K-Means is a popular clustering algorithm designed to group data points into k clusters. In the financial industry, grouping funds or assets can isolate behaviors and define investment universes using any number of performance measures, holdings, or alternative features. Standard K-Means clustering at each time increment creates extremely unstable results due to the effects of random initialization and cluster mislabeling. Robust Rolling K-Means (R2K-Means) is the extension of K-Means to time series allowing investors to dynamically track and group funds in a stable and updateable framework.
Since a learning-based model is only as powerful as the data it trains on, the more stable results of the R2 K-Means (versus the Standard K-Means) make it a better candidate for usage across AI-based applications.
Refer to our technical paper1 – Hirsa, Klinkert, Malhotra, Holmes (2024) for the financial engineering and implementation details.
In the following animations, we demonstrate the methodology on mutual fund data-sets and illustrate its advantages in terms of applicability, and explainability.
Section: Nonlinear Classification
R2K-Means uses a rolling window allowing for clusterings to form nonlinear decision boundaries to better group the natural shapes of the data.
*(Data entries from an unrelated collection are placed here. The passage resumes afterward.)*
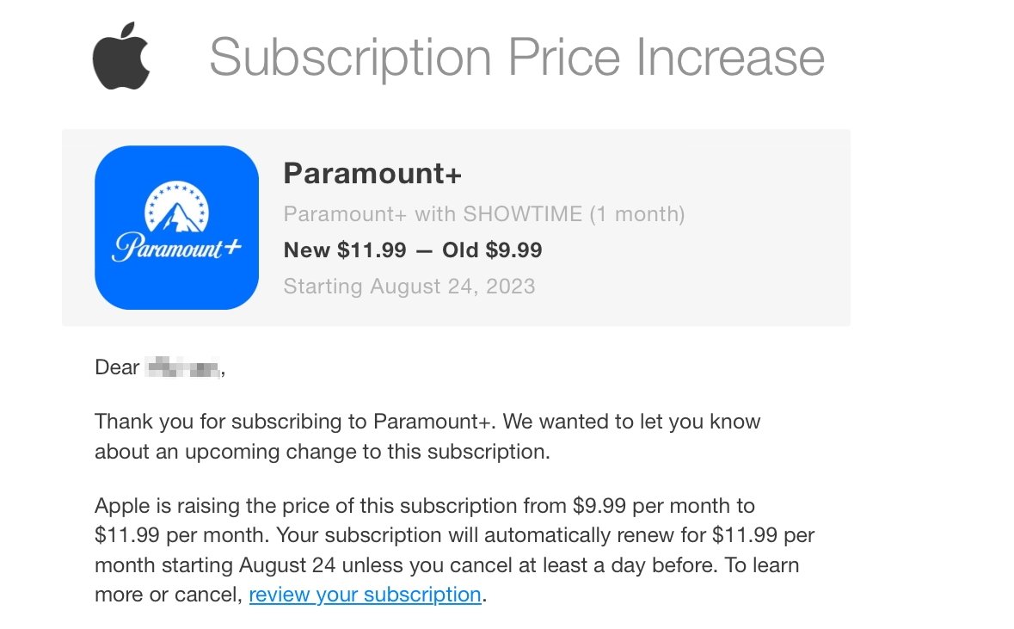
Task: Click the mountain emblem inside the Paramount+ icon
Action: [x=176, y=207]
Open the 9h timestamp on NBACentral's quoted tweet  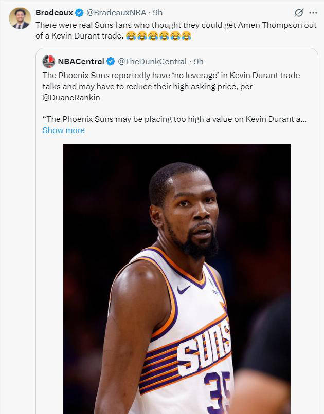click(x=199, y=62)
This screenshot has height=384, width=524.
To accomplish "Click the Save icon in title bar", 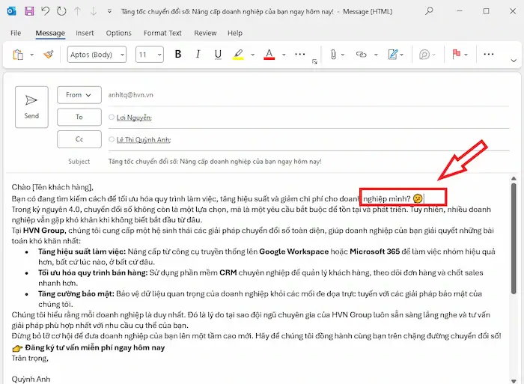I will 29,12.
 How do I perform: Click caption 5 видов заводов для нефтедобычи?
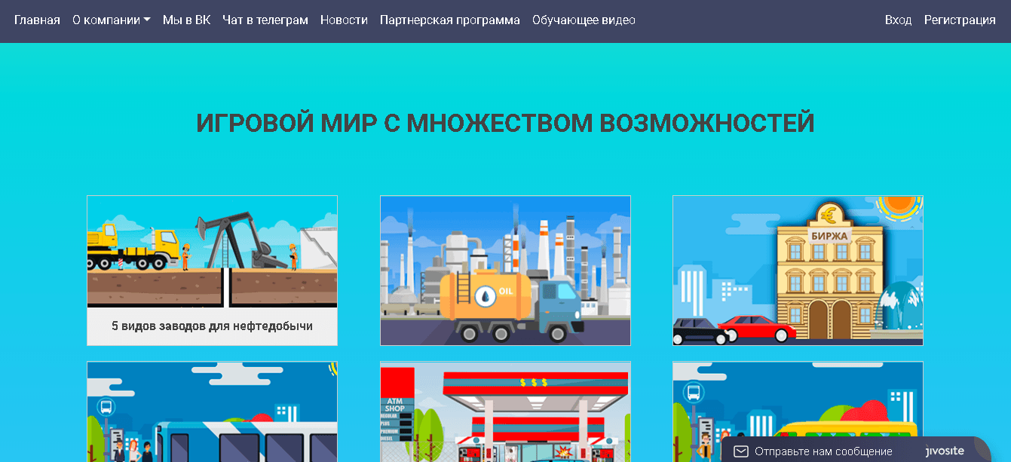tap(212, 326)
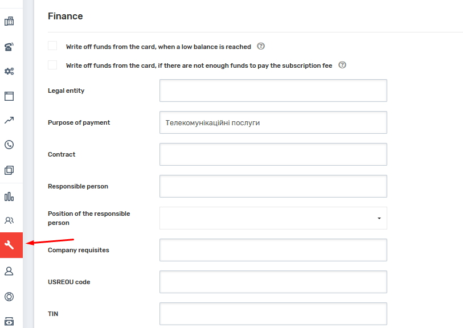Enable write-off for insufficient subscription fee funds
463x328 pixels.
point(52,65)
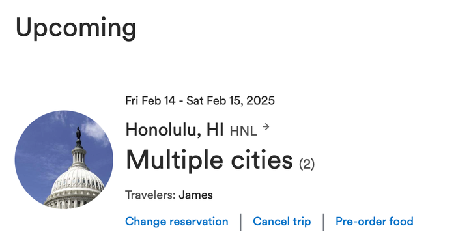Open the Capitol dome trip thumbnail

64,160
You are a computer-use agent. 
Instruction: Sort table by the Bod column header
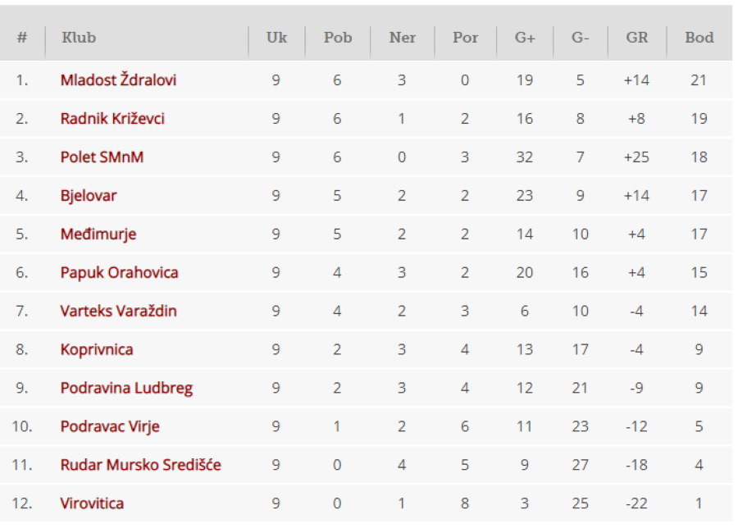coord(699,38)
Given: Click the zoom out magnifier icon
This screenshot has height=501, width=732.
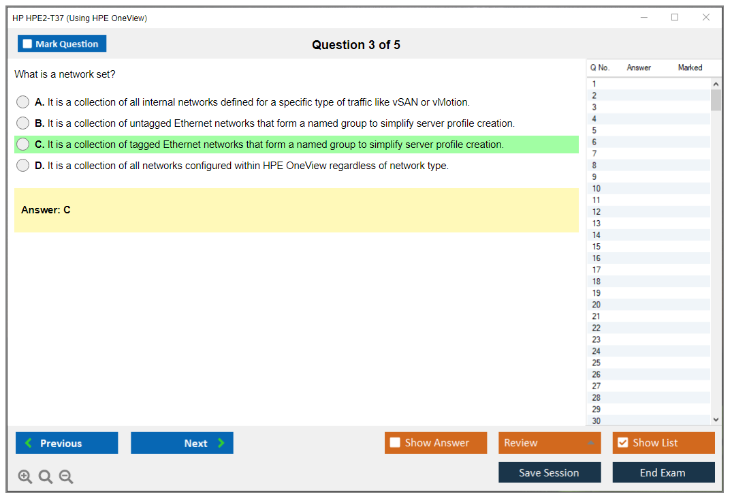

The animation below depicts the nonlinear decision boundaries of R2K-Means on 180 small cap mutual funds over time.
Section: Centroid Stability
The two animations below illustrate the stability differences between naive K-Mean and R2K-Means. Notice how the centroid in naive K-Means frequently changes locations. This is primarily attributed to random initialization and cluster mislabeling, two effects which have no relationship with the data itself. The results of R2K-Means are much more stable and purely model the changes in the dataset. This is one of the benefits of using R2K-Means; if the data itself does not change, then the clustering results will also not change.
- Hirsa, Ali, Holmes, Ryan, Klinkert, Federico, and Malhotra, Satyan. “Robust Rolling K-Means (R2K-Means): an Updateable Nonlinear K-Means Clustering Methodology for Financial Time Series”. Working paper. Shortly to be available at SSRN (2024) ↩︎